### Directive
Render the records from the line containing "This screenshot has" through the end of the records, both ends included, as a JSON list of strings with one string per line and blank lines omitted. Leave the pictures out of the answer.

Begin

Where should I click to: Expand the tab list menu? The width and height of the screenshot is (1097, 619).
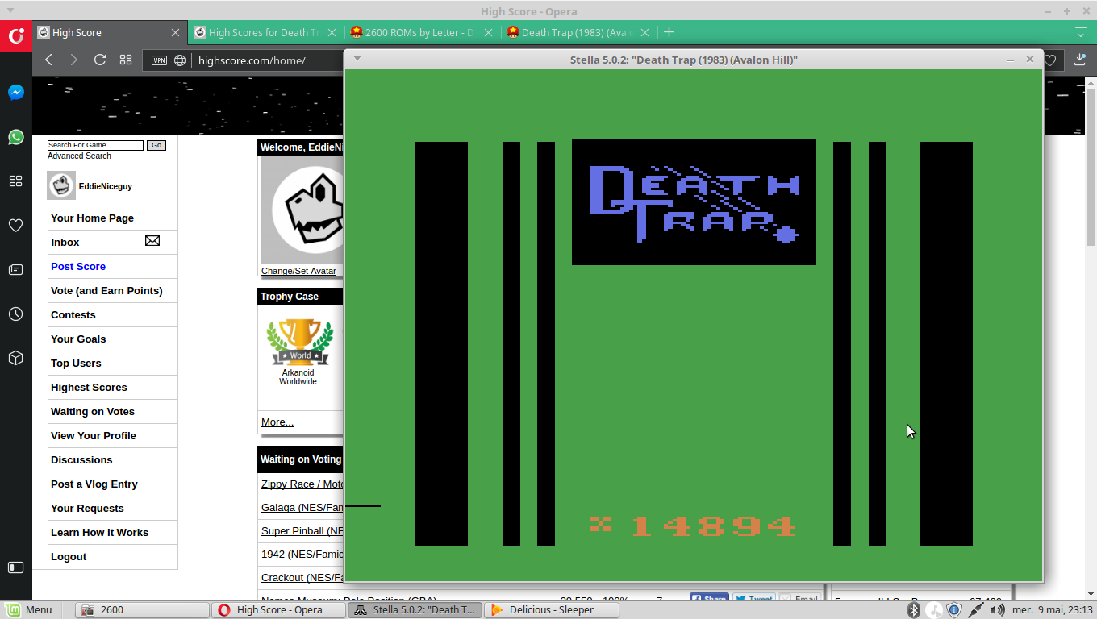(1081, 32)
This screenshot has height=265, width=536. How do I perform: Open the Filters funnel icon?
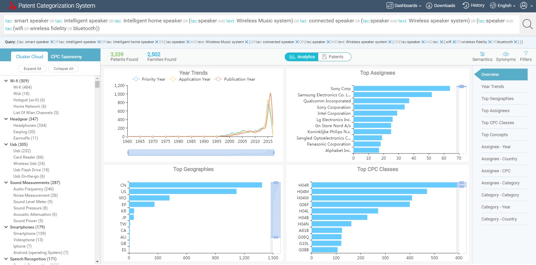[x=526, y=54]
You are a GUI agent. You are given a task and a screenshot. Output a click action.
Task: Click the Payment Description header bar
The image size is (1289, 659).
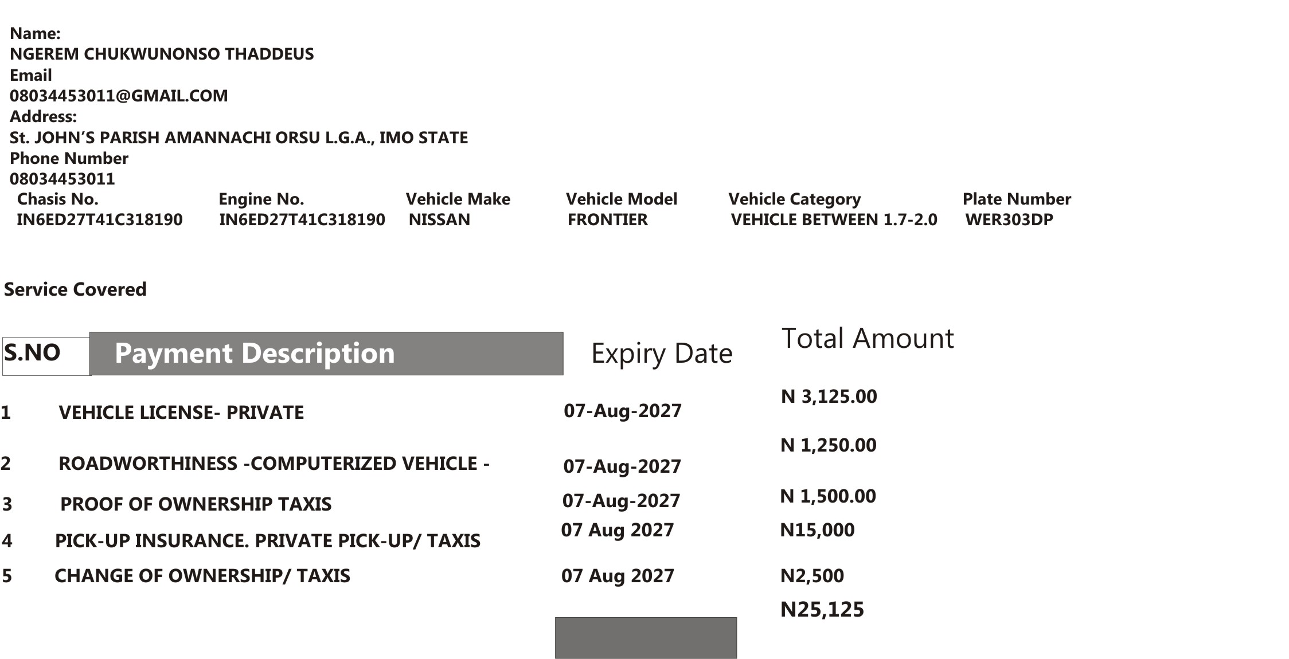(x=326, y=354)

End

### Completed exercise
[
  "This screenshot has height=265, width=536. How do I perform: Open the Filters funnel icon?",
  "[x=526, y=54]",
  "You are a GUI agent. You are given a task and a screenshot. Output a click action.",
  "Task: Click the Payment Description header bar",
  "The image size is (1289, 659).",
  "(x=326, y=354)"
]